Homenagem a Lula no Carnaval causa desgaste interno no governo
Aliados avaliam que impacto político da Acadêmicos de Niterói foi subestimado pelo Planalto

Homenagem a Lula no Carnaval causa desgaste interno no governo: a homenagem prestada ao presidente Luiz Inácio Lula da Silva pela escola de samba Acadêmicos de Niterói gerou avaliações negativas entre aliados do governo.
O episódio é visto como um fator de risco jurídico e político para as eleições de 2026, devido ao potencial de ser interpretado como propaganda eleitoral antecipada.
Homenagem a Lula no Carnaval causa desgaste interno no governo
Integrantes do governo inicialmente apoiaram a iniciativa, mas houve um recuo generalizado após alertas emitidos pela AGU (Advocacia-Geral da União). O órgão apontou que a presença de autoridades no desfile poderia configurar vantagem indevida no período pré-eleitoral.
A primeira-dama Rosângela da Silva, a Janja, desistiu de participar de um dos carros alegóricos. O presidente Lula também não desfilou, optando por acompanhar o evento de um camarote. A análise de bastidores indica que o Palácio do Planalto não mensurou adequadamente o impacto que a exaltação da imagem do presidente em um evento de grande visibilidade teria no embate público atual.
O caso aumenta a pressão sobre o TSE (Tribunal Superior Eleitoral). A corte é observada quanto ao rigor na aplicação da lei eleitoral, que permite a exaltação de méritos de pré-candidatos, mas veda o pedido explícito de voto. Especialistas apontam que a subjetividade da jurisprudência abre margem para questionamentos judiciais pela oposição, tensionando a relação entre o Executivo e o tribunal.
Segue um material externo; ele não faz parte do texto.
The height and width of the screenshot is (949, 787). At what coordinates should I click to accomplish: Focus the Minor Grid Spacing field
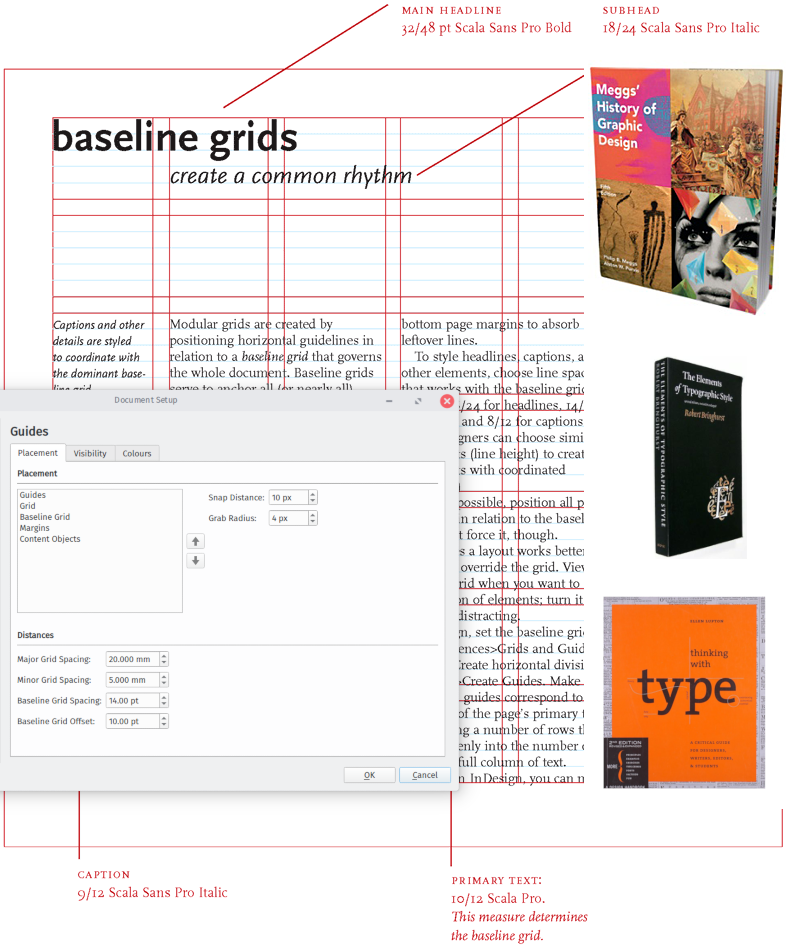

A repercussão também é monitorada junto ao eleitorado religioso, especialmente evangélicos, onde o governo busca reduzir resistências. A associação da imagem presidencial a festividades carnavalescas de forma institucionalizada é vista por articuladores políticos como um dificultador para o diálogo com setores conservadores durante a pré-campanha.